How far can the NRM rig when people decide to be responsible enough? Can a man however much he may be used to
cheating change all those results when there is proof of what actually
transpired? Ugandans should know that
time is out for people who do things as if there was no other force to counter
them. Decide once to vote out the big
man and he will go and a new era shall be ushered in. For how long shall we be intimidated that
President Museveni has an army? Who pays
for the army? Is it not the tax
payer? What did professionalism mean to
those in the army? Is it that they are
at liberty to destabilize our peace so that looting the country’s resources
goes on endlessly? You know, that is why
I want to reward teachers better if I get a chance to get to Statehouse. They seem to be part of the problem in that
they are failing to teach students life skills and these end up blown by air.
Youth are
committing suicide as their friends sale air to them (the likes of Nakabale). Workers House suicide
woman was job-frustrated. The young woman who plunged to her horrific end from the Workers House
building Friday morning was frustrated by futile job applications, her family
has revealed.
Justine Nalugya, aged 26 was a 2007-graduate of Makerere University and spent her final five years (after leaving university) looking for employment, but with no success. There is impression that her frustration must have had the better of her and she decided to end her own life. Her relatives suspect she was ‘disgusted with life’, which might have inspired her desperate suicide mission.

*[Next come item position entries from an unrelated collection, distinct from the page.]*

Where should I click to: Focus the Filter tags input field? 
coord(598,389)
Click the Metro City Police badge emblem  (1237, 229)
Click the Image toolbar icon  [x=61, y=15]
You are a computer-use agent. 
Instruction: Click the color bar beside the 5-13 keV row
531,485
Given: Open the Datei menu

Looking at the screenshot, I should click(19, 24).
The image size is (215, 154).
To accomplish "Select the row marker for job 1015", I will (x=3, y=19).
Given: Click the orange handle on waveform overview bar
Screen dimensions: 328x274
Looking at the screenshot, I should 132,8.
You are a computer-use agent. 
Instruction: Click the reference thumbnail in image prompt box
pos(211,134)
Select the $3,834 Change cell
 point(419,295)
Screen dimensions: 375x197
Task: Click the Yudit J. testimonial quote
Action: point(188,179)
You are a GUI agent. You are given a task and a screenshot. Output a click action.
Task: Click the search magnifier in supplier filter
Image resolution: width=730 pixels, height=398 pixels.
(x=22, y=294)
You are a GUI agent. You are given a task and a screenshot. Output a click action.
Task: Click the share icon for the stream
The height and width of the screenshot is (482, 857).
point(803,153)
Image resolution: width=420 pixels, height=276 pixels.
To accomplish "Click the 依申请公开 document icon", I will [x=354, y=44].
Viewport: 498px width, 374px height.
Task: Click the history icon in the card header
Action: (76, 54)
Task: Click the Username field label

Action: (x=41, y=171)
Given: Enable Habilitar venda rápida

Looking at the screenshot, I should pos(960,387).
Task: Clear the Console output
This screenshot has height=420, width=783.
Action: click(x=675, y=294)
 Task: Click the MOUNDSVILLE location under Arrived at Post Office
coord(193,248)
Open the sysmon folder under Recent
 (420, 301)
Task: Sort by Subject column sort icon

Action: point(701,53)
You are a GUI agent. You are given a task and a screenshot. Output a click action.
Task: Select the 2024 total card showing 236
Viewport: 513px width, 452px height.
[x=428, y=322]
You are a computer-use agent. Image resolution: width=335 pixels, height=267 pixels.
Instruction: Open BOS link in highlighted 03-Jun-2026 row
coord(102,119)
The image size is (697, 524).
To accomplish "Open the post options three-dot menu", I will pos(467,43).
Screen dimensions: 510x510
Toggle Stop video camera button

Nalugya dipped to her demise from the 14th floor of one of Kampala’s tallest buildings at about 11.15am and died instantly. Gloom instantly engulfed the area with workers and visitors within the building helplessly looking on as Nalugya’s lifeless body lay on the floor, head, torso and brain shattered.
Woman
falls to her death at Workers House - A woman has died after falling from 14th
Floor of Workers House in Kampala. Business
at Workers’ House was suspended for several hours this morning following the
death of a woman who reportedly jumped to her death. The police cordoned off
the building for over 7 hours investigating what could have led to Annet
Ashaba’s fall from the 14th floor of the building. According to police spokesperson, Fred
Enanga, the young woman apparently committed suicide after she returned from
Dubai to find that the savings she had been sending home had been squandered by
her relatives.
Source: http://ntv.co.ug/news/local/25/oct/2014/woman-falls-her-death-workers-house#sthash.bfkv588T.dpbs
Experts
warn that the frustration of the youth can contribute to militancy, impatience
and risk-taking, since they can be easily exploited by people with sinister
motives. “The Government needs to find
solutions for the youthful majority of growing larger, poorer, more discontent
and occasionally, more militant,” the report further recommends.
I
witnessed the suffering of the people of Uganda in the 1979 war. I was at Kajjansi and together with people
from as far as Kibuye went to Nakawuka before Kampala fell. I was at Jinja when Lutwa overthrew Obote II (RIP)
and shortly after, Museveni captured power.
In all these, much property and people’s lives were lost. The youth of Uganda need to get to their
senses and get to scheme for a change that will get this country back on course. The crocodile tears cannot help any more, and
Museveni may never have all the cash that can gainfully have the youth employed
given his other agendas that are cleaning the treasury like the military
adventures in South Sudan to mention one.